The community included a fair number of bachelors, many of whom knew each other from early days in England. In their free time, the men busied themselves with hunting and fishing, cockfighting, hockey, cricket and endless rounds of poker. Settlers opened their homes for both planned and impromptu musicals and everyone gathered for building bees and picnics. After races and games and venison steaks roasted over the campfires, weary revelers walked home over the trails, their way often guided by homemade lanterns called "bugs."

Alexander Brackett erected a high bar and swing for the children and offered his big wagon for community hayrides. He also installed a huge bell, with which he alerted all surrounding neighbors that lunchtime had arrived. The bell, depending on individual rings, also served to summon family members, neighbors and to ring in the new year.

The Hamiltons witnessed many changes through the windows of their home called "the Knolls." In 1903, a canal was dug through the isthmus between Shark Cove and Bedwell Harbour, effectivly dividing the island in two. This eliminated the frequent necessity of portaging small craft between Browning Harbour and Bedwell and enabled the rickety old steamer "Iroquois" to avoid the treacherous passage round Teece Point during winter storms. Coastal explorer Francis Barrows was among the first to use the new route in April 1903. After a second wharf was built in Hope Bay, allowing better steamer service, a post office and store also opened there.

Newcomers arrived on the bay. William Hoosen settled down towards Razor Point with his son John. The musical pair were often known to row out into the bay and break into song. Beachcomber Arthur Gardom homesteaded at Razor Point; a cultured man who had the first gramophone on Pender, his beachcombing paid off in more than sawlogs when he managed to sail off with the daughter of a disapproving Mayne Island widow in an exciting elopement.

And so the years passed, punctuated by occasional intrigue and excitement. Even Alexander Hamilton could get lost amid the dense woods of the island, alerting his family by means of hearty calls from the vicinity of Mortimer Spit. One Hamilton daughter recalled a small grey-bearded man called "Auld Burke" who appeared annually after the sheep were shorn. He always rowed in at dusk, clad in a long black coat and slouch hat to collect the rolled fleeces and smuggle them south. Jeannie herself caused some stir when she ran for school board in 1913. And, during Prohibition, Pender proved a good exchange point for rumrunners who ferried liquor to the thirsty United States.

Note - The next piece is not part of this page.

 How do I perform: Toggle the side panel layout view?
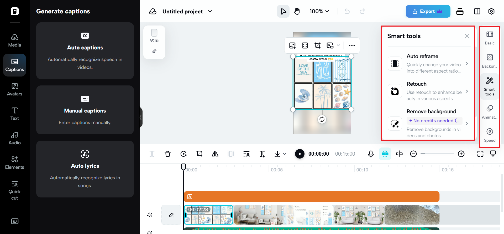pyautogui.click(x=477, y=11)
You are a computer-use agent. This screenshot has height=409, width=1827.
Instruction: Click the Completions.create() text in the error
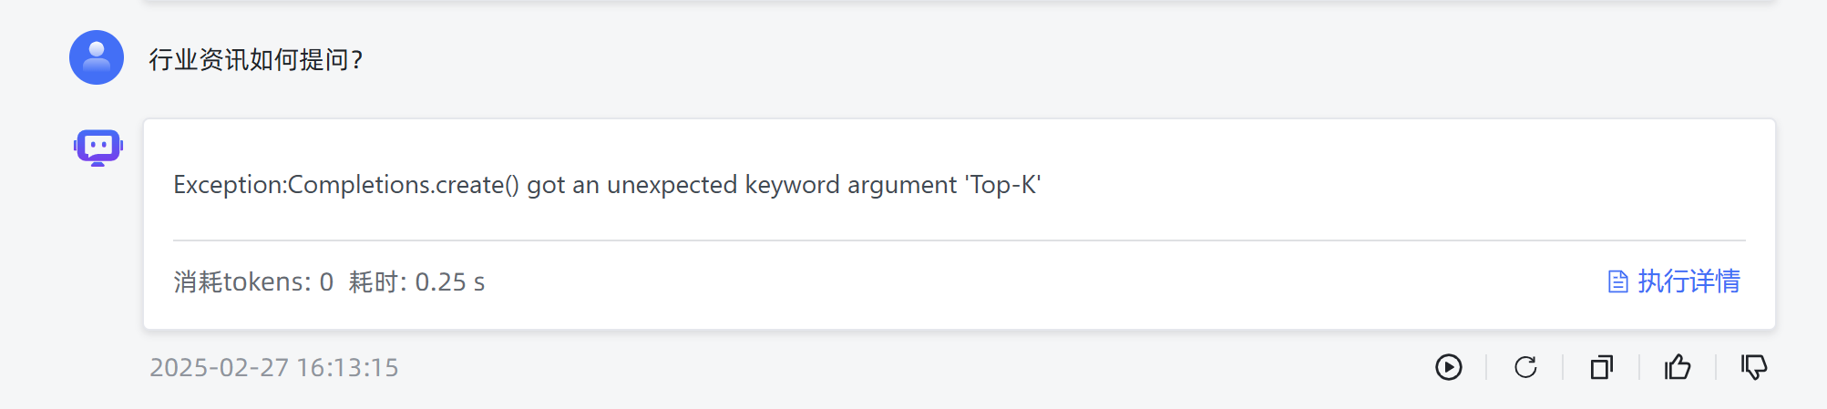[x=404, y=185]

No, Browning Harbour, as the early settlers called it, hadn't changed much. As we got into our dingy and motored ashore, we appreciated the modest homes still rimming the quiet bay, unlike some other harbors overwhelmed in scale and feel by huge modern mansions. A hike up the road delivered another pleasant surprise. Where the old deli once stood we found a tasteful gathering of shops, including bank, gift store, good bakery and restaurant as well as a well-stocked grocery and liquor outlet. Fueled by tasty pannini sandwiches from the bakery we set off down Razor Point Road, crossing what must have been Brackett's old pastureland. Cows, horses, snake fences and old barns lent a country feel. At the old government wharf, across from the marina an old cod boat lay on her side, left to the whims of the tide. Yes, we decided, in Browning Harbor age arrives gracefully. We were pleased, if only briefly, to be part of the process.